[begin EXTRACT]
Private sector employees have 24 months from 1 May 2026 to provide their employer with documents evidencing the relevant periods of employment.
If a period is not documented within that timeframe, the employer will not factor it in when calculating the length of service on which the employee’s entitlements depend.
Do the new rules mean that contractor agreements will be treated as employment contracts?
According to the Ministry – yes, but only for the purposes of calculating length of service.
The new rules do not, however, equate contractor agreements with employment contracts. In particular, they do not confer employee rights on contractors.
An employment contract and a contractor agreement remain distinct types of contract, each with its own set of rights and obligations for the parties involved. Individuals working under a contractor agreement will not acquire any new entitlements in respect of that agreement by virtue of the new rules.
That said, where an employee previously worked for their current employer under a contractor agreement, that period will now count towards their length of service with that employer – and may therefore extend the notice period, which is tied to length of service with the given employer.
NOTE: According to the Ministry, including a period of work performed under, for example, a contractor agreement in an employee’s length of service – where that employee is taking up employment under an employment contract for the first time – will not change the rules on granting annual leave. In such cases, employees still acquire the right to annual leave at the end of each month of work, in the amount of 1/12 of the annual entitlement due after one year of service.
[end EXTRACT]
EXERCISE TASK 1: In the text on counting contractor work toward length of service, how long do private sector employees have to give their employer documents evidencing the relevant periods of employment?
EXERCISE TASK 2: Resume the text on counting contractor work toward length of service, picking up after its final sentence.
The entries that follow come from a separate source.
[begin SUPPLIED RECORDS]
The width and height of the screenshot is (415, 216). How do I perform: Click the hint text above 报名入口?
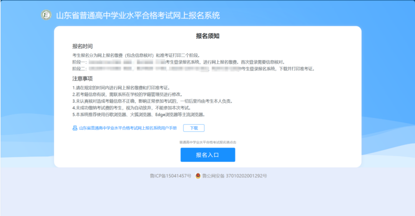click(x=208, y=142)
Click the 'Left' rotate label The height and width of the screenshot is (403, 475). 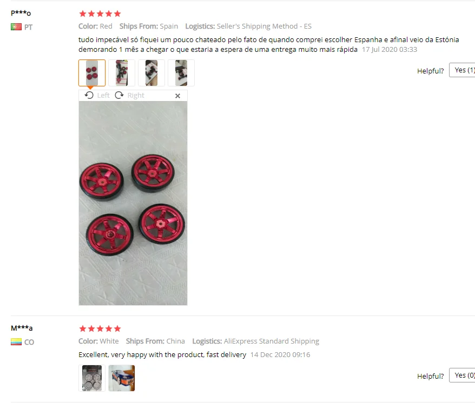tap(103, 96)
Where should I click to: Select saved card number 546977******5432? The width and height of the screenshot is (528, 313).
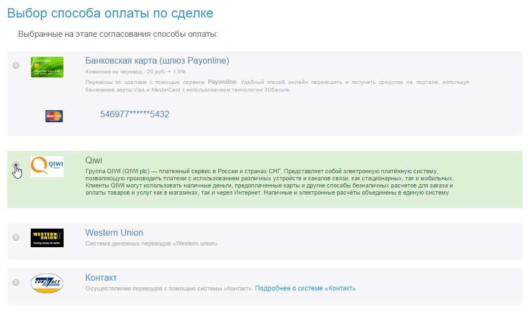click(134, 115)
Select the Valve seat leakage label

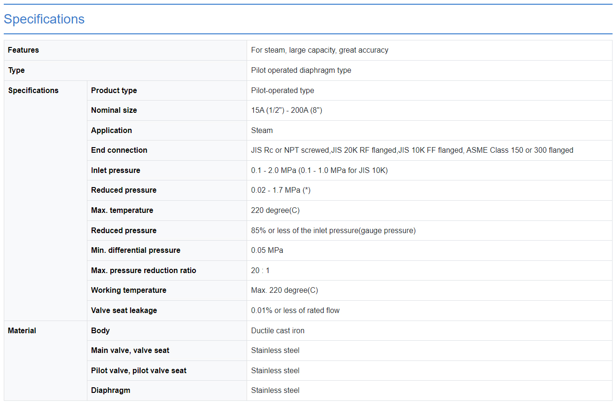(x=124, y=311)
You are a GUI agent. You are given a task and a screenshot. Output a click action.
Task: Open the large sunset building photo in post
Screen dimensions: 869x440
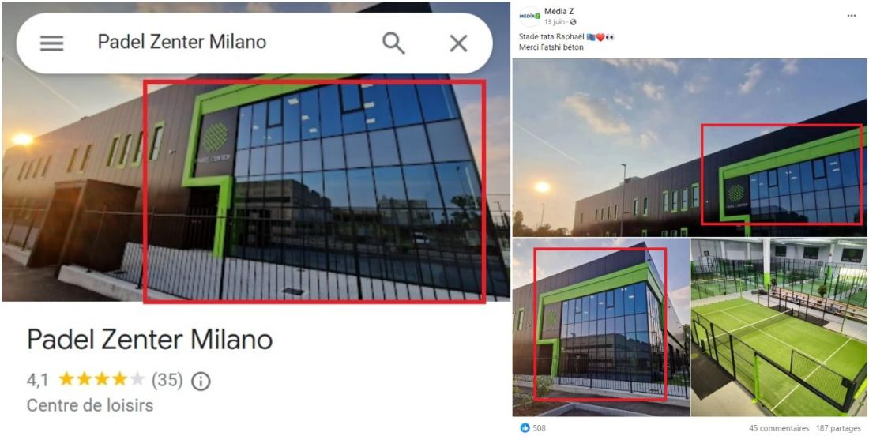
[end SUPPLIED RECORDS]
[begin SUPPLIED RECORDS]
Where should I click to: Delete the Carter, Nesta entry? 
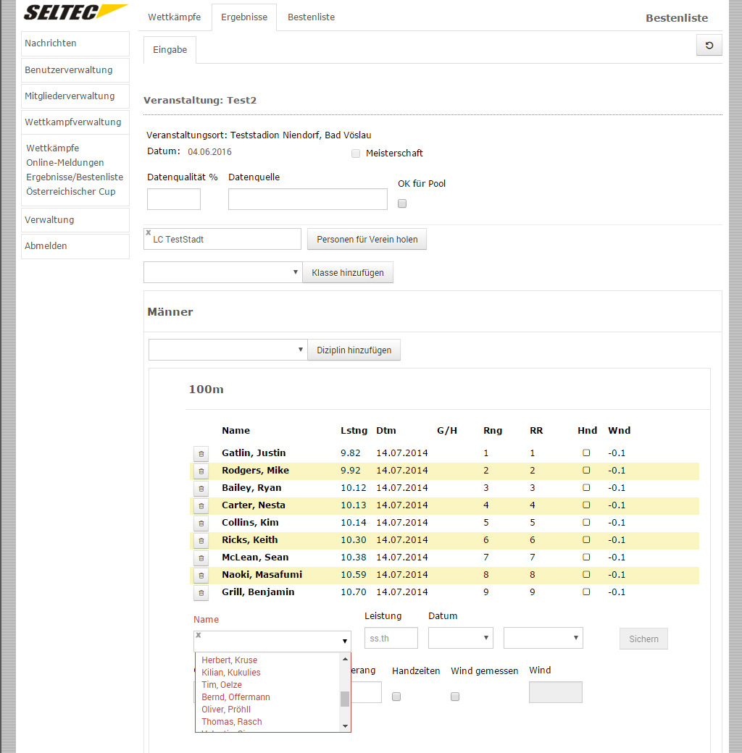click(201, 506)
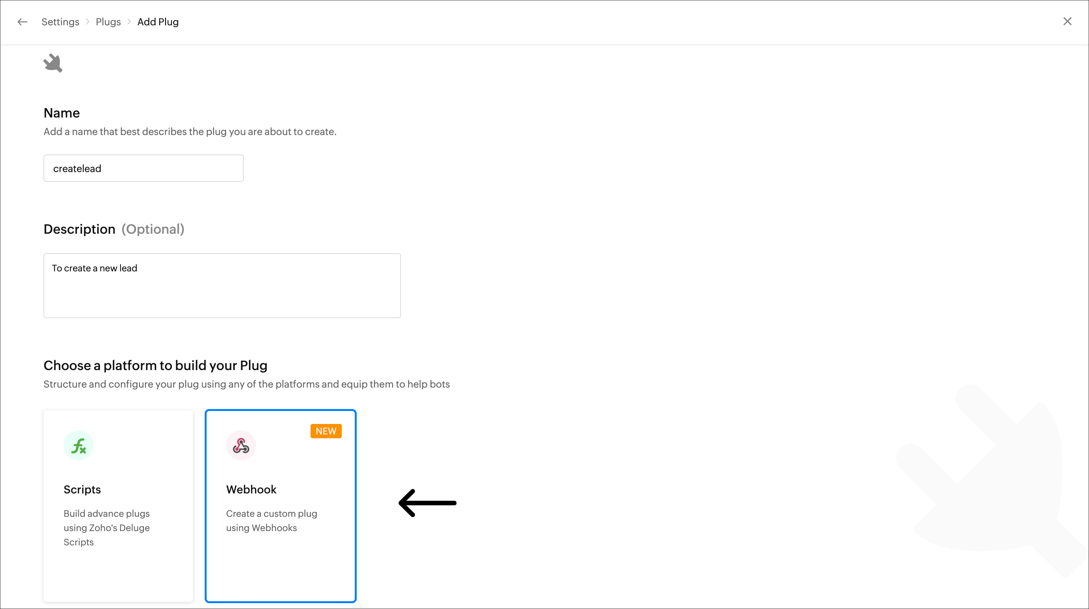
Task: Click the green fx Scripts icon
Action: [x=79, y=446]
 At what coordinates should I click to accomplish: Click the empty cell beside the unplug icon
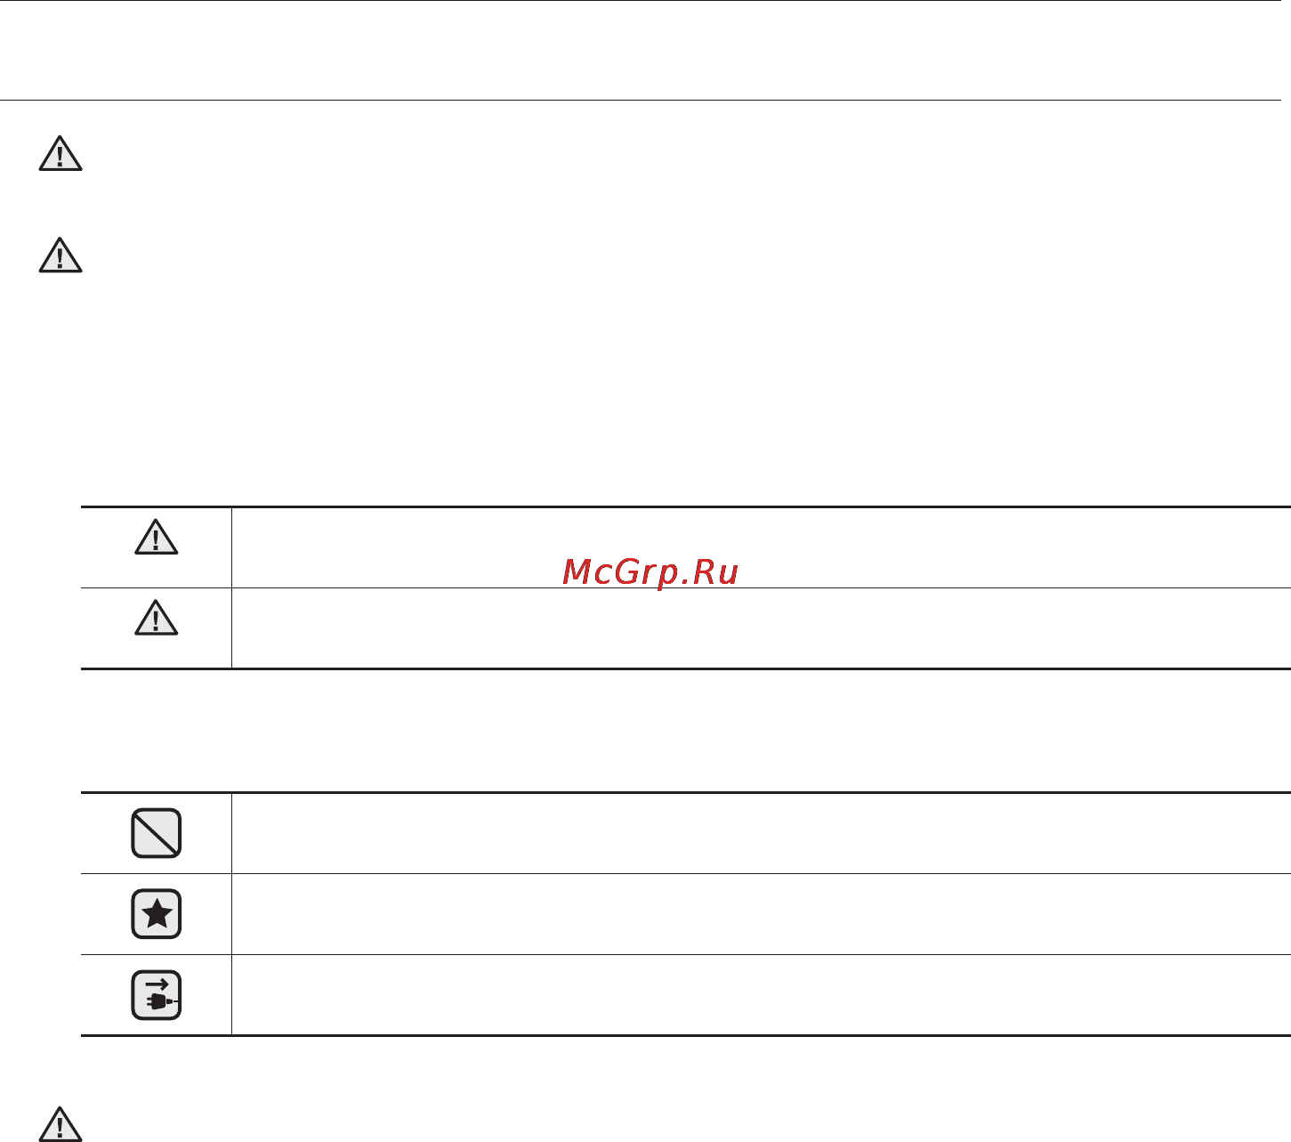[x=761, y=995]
[end SUPPLIED RECORDS]
WRITTEN ANSWER 1: They have 24 months from 1 May 2026.

WRITTEN ANSWER 2:
Do employers have to recalculate length of service for all employees automatically?
According to the Ministry, employers should update their employees’ length of service – along with any resulting entitlements – where they hold documents evidencing the new periods that count towards length of service, namely:
- Where the employee has submitted such documents; or
- Where the employer previously engaged the employee under a contract whose period of performance now counts towards length of service under the new rules, and still holds the relevant documentation
If the employer no longer holds such documents (due to data retention rules), it is up to the employee to evidence the relevant period, by requesting a certificate from ZUS and submitting it to the employer.
Employers are not required to reconstruct historical records – the onus is on employees, who can obtain the relevant certificate from ZUS.